AI-Augmented Surveys: Leveraging Large Language. Models and Surveys for Opinion Prediction: 2024, Junsol Kim & Byungkyu Lee, https://arxiv.org/pdf/2305.09620
Simulating Human Behavior with AI Agents: 2025, Joon Sung Park et al, https://hai.stanford.edu/assets/files/hai-policy-brief-simulating-human-behavior-with-ai-agents.pdf
Large Language Models Perform as Strong Collaborators, Insight Generators, in AI-Human Hybrid Marketing Research Study: 2024, Wisconsin School of Business, https://business.wisc.edu/news/large-language-models-perform-as-strong-collaborators-insight-generators-in-ai-human-hybrid-marketing-research-study/
LLMs Reproduce Human Purchase Intent via Semantic Similarity Elicitation of Likert Ratings: 2025, Benjamin F. Maier et al, https://arxiv.org/pdf/2510.08338
How Synthetic Sample in B2B research enhances data quality: 2024, Newton X, https://www.newtonx.com/article/synthetic-sample-b2b-research-data-quality/#:~:text=Our%20tests%20compared%20three%20independent,for%20the%20same%20audience%20specs
Database Report: Twin-2K-500: A Data Set for Building Digital Twins of over 2,000 People Based on Their Answers to over 500 Questions: 2025, Olivier Toubia et al, https://pubsonline.informs.org/doi/10.1287/mksc.2025.0262
If you have links to papers looking at Synthetic Data, whether positive, negative or mixed, please do email me a link to them, I want to create a longer, more complete list.
Scientific Criticism
There are lots of valid concerns about synthetic data. The key concerns, IMHO, are:
- How can buyers judge what they are buying, and how can they compare the risks with other solutions?

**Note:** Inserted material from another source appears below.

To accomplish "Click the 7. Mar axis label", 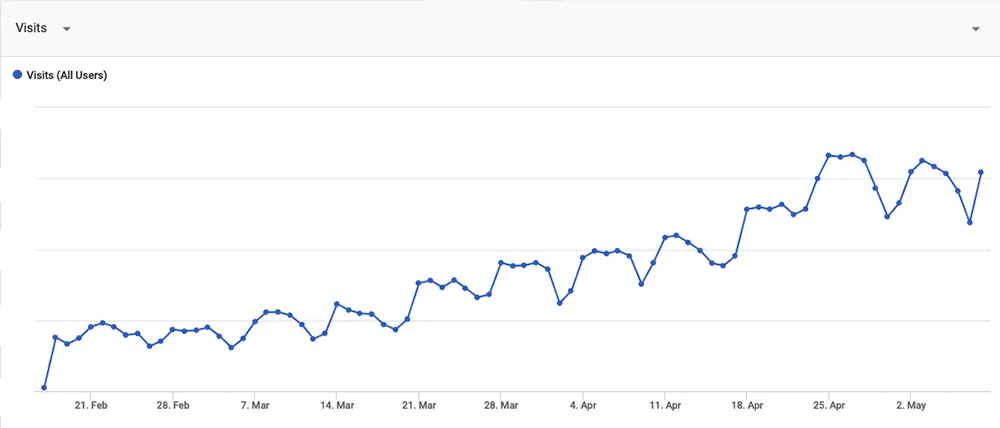I will click(255, 405).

- How do we evaluate the results from synthetic data? Too much focus at the moment is placed on means. I would like to see something more profound.
- How do we ensure that new, good data is being added, and how do we ensure that synthetic data does not become an input into future synthetic data? Feeding synthetic data into the creation of synthetic data can cause drift and collapse, and should be avoided.
- Given that standard statistical significance testing does not work with synthetic data, what should we use instead?
Esomar’s Initiatives on Synthetic Data
Esomar recognises that synthetic data is being used; indeed, many papers have been presented at Esomar Conferences on its use. Esomar has issued guidance on certain types of synthetic data and will publish more soon. You can check what Esomar says by clicking here.
My View
Synthetic data in all of its forms (boosts, personas, digital twins etc) is being used by a wide range of smart clients. These clients have worked out where the current options can be used and where they should be avoided.
The key benefits these clients are getting are speed and the ability to conduct research that might not have been done otherwise.
I get a sense that synthetic data is already bigger than CATI as a medium. I suspect that in a couple of years we might see 10% to 20% of projects using some level of synthetic data.
Clearly there are things that the current synthetic data can’t do. We see repeated trials making comments about the weakness of synthetic data in capturing and replaying empathy. Buyers need to be careful: they need to check that what they are buying is fit for purpose and evaluate systems.